Yet, ere the hour, and singing, went
The deckhands, children of Content.
They waited at the blind wharf-door.
" Ole Boss late? No-sir-ree! Ole sun
Hisself's got up too early, shore,"
They said, and watched the river foam.
The foreman sought old Garth at home.

He found Jess — in delirium,
The servant and a doctor near.
" Old Garth?" He was not in his room,
The bed untouched: that was the sum.
Back to the wharf the foreman hurried,
Scattered the idlers, tried the door.
It gave ... past him the cat scurried,
Mewing with fear. ... The wharfman lay
As tranquil as all dead men may.

The inquest came. The long slow tread
Of hearse and carriage to the place
Where dead men do not rail, being dead;
Where for the worst a prayer is read.
" His violence was apoplectic
And the heart failed," the verdict ran.
Jess, fevered, incoherent, hectic,
Picked flowers in delirium
For Ellen — adding sum to sum.

And Ellen, through forbiddance breaking,
Trampled entreaty and command,
Into her hands her young life taking,
Sat by him in his sleep or waking.
" Yes, Jess," she said to the poor brain
That blindly, blindly added blossoms, —
Each to her heart a joy, a pain —
" Yes, dear, but sleep a little now —
For it is Ellen wipes your brow."

Oh, would he live? For weeks the wing
Of Death hung shadowy at his heart,
Ready with silent winnowing
To beat — and leave there but a thing.
But Ellen held it back with hope
And tender courage and desire:
Not while one feeble ray could grope
Through the dark pinion would she yield:
So nurse and doctor, too, were steeled.

Then one day when an autumn leaf,
The first, fell drifting to the street,
And Ellen like a shade of grief
Stood at the window, came relief.
Jess woke. The window glimmered there,
Ellen within it like a dream
That soon would vanish — leaving air
Tortured again, he knew, with all
The fever things that creep and crawl.

And so he did not dare to speak,
But waited while the sunset flared
And lit her with a golden streak
Of glory — then he murmured weak,
" Ellen!" ... She turned and saw his eyes
Clear of the turbid wandering.
Then through her tears and tearful cries
Of swift thanksgiving, on her knees
Beside him poured her ecstasies.

" You have come back! you have come back!
Oh, Jess, I thought you never would!"
Then she remembered his long lack
Of rest — and calmed her blissful rack.
He was content to gaze at her
And wonder if he were not dead
And she a radiant minister.
He slept the night through, and at dawn
Awoke — and still she was not gone.

" But what has happened?" was his thought
Always in the blest hours that followed.
He had been ill, he knew, distraught:
But that forgetfulness had caught
Away, to some dark oubliette
Of memory, his piteous crime
He did not know: nor question yet
Wherefore his father did not come:
About his father all was numb.

But he must ask. And so one day:
" Where is my father?" And his eyes
Wandered to Ellen's — where they lay
In a deep trust, as but love's may.
Ready was she with answer, " Jess,
We may be married now — there 's none
Who will forbid it, no, not one.
Your father, dear — your father 's dead,
And mine of shame must let us wed."

His father dead? Why did the thought
Seem to him like a thing exhumed
From his own brain — not gently caught
From Ellen's lips with low love fraught?
And why could he not tear away
The shroud of strange forgetfulness
That darkly round the hours lay
Ere he was ill? — " I'm glad," he said,
" I 'm glad, Ellen, that we may wed."

She laughed at his weak joylessness.
" But hear," she cried, " how rapturous
My lover is! I must be less
Securely his — or sip distress!
He 'll wed me out of gratitude
To pay my nursing of him next!"
But when she saw a tragic brood
Of troubles haunting still his eye,
She said, " Ah, sleep, dear" — and sat by.
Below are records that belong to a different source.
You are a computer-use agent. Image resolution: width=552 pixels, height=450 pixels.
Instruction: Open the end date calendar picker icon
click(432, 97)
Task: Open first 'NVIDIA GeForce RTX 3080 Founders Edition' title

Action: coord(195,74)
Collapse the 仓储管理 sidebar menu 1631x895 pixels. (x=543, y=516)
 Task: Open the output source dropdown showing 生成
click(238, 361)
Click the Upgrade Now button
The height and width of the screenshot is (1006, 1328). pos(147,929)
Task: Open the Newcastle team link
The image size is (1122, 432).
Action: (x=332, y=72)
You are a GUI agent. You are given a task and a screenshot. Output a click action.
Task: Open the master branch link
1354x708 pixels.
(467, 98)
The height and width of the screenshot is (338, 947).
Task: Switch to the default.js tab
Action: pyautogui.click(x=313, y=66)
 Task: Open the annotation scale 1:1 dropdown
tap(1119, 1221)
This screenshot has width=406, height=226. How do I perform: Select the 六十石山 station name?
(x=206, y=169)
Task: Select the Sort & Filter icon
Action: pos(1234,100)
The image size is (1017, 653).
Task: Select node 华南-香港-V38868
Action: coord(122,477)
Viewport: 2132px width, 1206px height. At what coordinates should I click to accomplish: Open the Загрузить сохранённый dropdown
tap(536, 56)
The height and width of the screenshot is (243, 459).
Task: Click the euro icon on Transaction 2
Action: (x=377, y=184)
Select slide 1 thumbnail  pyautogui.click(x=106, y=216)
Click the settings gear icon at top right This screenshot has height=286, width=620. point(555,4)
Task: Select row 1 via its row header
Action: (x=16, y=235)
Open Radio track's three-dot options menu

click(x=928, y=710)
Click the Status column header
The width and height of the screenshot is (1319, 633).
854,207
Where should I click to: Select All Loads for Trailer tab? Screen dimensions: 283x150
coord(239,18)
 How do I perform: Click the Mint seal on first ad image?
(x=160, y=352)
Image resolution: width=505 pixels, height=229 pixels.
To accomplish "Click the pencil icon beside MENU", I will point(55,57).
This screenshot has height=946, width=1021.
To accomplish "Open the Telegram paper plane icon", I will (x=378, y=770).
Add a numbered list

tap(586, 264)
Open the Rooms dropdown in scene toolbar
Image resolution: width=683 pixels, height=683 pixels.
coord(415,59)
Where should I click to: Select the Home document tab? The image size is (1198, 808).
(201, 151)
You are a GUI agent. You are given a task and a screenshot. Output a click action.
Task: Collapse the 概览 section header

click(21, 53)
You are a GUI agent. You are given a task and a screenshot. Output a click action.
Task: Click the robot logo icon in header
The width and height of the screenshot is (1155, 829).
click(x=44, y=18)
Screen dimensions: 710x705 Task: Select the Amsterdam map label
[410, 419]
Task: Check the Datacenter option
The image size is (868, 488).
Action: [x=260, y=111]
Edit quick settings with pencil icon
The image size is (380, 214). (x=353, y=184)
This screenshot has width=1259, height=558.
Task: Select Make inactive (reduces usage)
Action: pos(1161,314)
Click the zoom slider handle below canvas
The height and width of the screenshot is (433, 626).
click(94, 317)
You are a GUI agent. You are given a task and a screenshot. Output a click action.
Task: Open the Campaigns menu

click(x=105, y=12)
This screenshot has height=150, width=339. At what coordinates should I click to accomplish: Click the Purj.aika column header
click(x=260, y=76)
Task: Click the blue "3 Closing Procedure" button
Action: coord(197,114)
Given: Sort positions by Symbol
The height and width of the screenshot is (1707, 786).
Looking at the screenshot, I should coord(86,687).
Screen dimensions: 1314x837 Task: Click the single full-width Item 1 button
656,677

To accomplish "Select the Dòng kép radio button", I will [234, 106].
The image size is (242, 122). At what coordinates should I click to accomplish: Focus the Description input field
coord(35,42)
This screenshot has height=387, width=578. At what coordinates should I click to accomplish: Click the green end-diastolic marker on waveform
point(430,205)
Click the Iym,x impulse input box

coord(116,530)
His strength grew — and one day he rose.
Then came the wedding quietly.
But still within him there were foes
He hid from Ellen ... shadowy woes.
" Do not! do not!" they seemed to moan.
Though why they should forbid his bliss
He could not tell. Yet thrice alone
He seemed when Ellen was his wife —
And there before him lay all life.

About the honeymoon they hung,
Those shadowy woes; and anxiously
Ellen had watched him — sometimes stung
With fear lest love from him was wrung.
" All will be well," he said, " let us
Go home, and work will make me whole."
Then he would kiss her tremulous,
And think, " What is it calling me?
Will nothing ease this mystery?"

They went — and their first night was glad
With hope — for she was in his house:
His now, with all old Garth once had:
His ... yet a thought came to him, mad.
He longed to flee it secretly,
To let all go — rise from her side
And run as from some destiny.
But could he from a horror run
That had no name, no shape — was none?

He rose — and tried to sing. With work
Untroubled veins would come again.
" Good-bye, dear." In the words no lurk
Of presage pierced him with its dirk.
Soon was the wharf in sight; the river
Rippled around it silvery.
Was it the cold wind made him shiver?
He forced his feet; and soon the greeting
Of many rugged hands was meeting.

Then with the foreman's orders given,
He turned to mount toward the office
Whither he had been driven, driven,
By the thing hid in him, unshriven.
Passing the window he beheld
A child upon the deck below.
A wish to speak to it upwelled.
But he went on — on, through the door,
Across the bloodstain on the floor.

Then on the desk he saw the weight.
It stopped his feet — and shuddering
As in a strained hypnotic state
He was drawn backward by his fate.
He gazed as one who in a beryl
Calls up the ghosts of dead events
Despite the prescience of their peril,
Compelled — by something in his brain.
Then memory swept through him plain.

The weight again was in his hand ...
He saw his father's blood-lit eyes ...
He flung it, as his fear's demand ...
The night was lit as by a brand.
Then came the darkness and the stumbling
Toward the dead thing upon the floor;
Anguish then, and the fever's rumbling,
Telling him ever through its blur
He was his father's murderer.

" Oh, God," he moaned, " what shall I do?"
And gazed unseeing on the river —
Which was not with him yet quite through —
" What have I brought love's beauty to?"
He moaned again, then to his feet
Sprang with his hands locked on his breast,
And, as one who transcends defeat,
Though he must die, said tearful, " Yes ...
I must confess. I — will confess."

He started to the door, aware,
Or half aware, of stir below.
He staggered blindly down the stair.
Who called his name — what happened there?
The deckhands huddled on the edge
Of the chill wharf were in commotion.
" He 's sunk ... run! ... ketch him! ... git the dredge!"
They cried — and in the water Jess
Saw a child's face in drowning stress.

Jess knew no more than that he slipped,
As down into the icy flood
He plunged, and that his limbs were gripped
By cramps and all strength from him stripped.
The child beside him sank, then he
Sank too, once, twice — how cold, how cold
Was the brown water's mastery.
He thought of Ellen — saw her face,
And then was nowhere, in no place.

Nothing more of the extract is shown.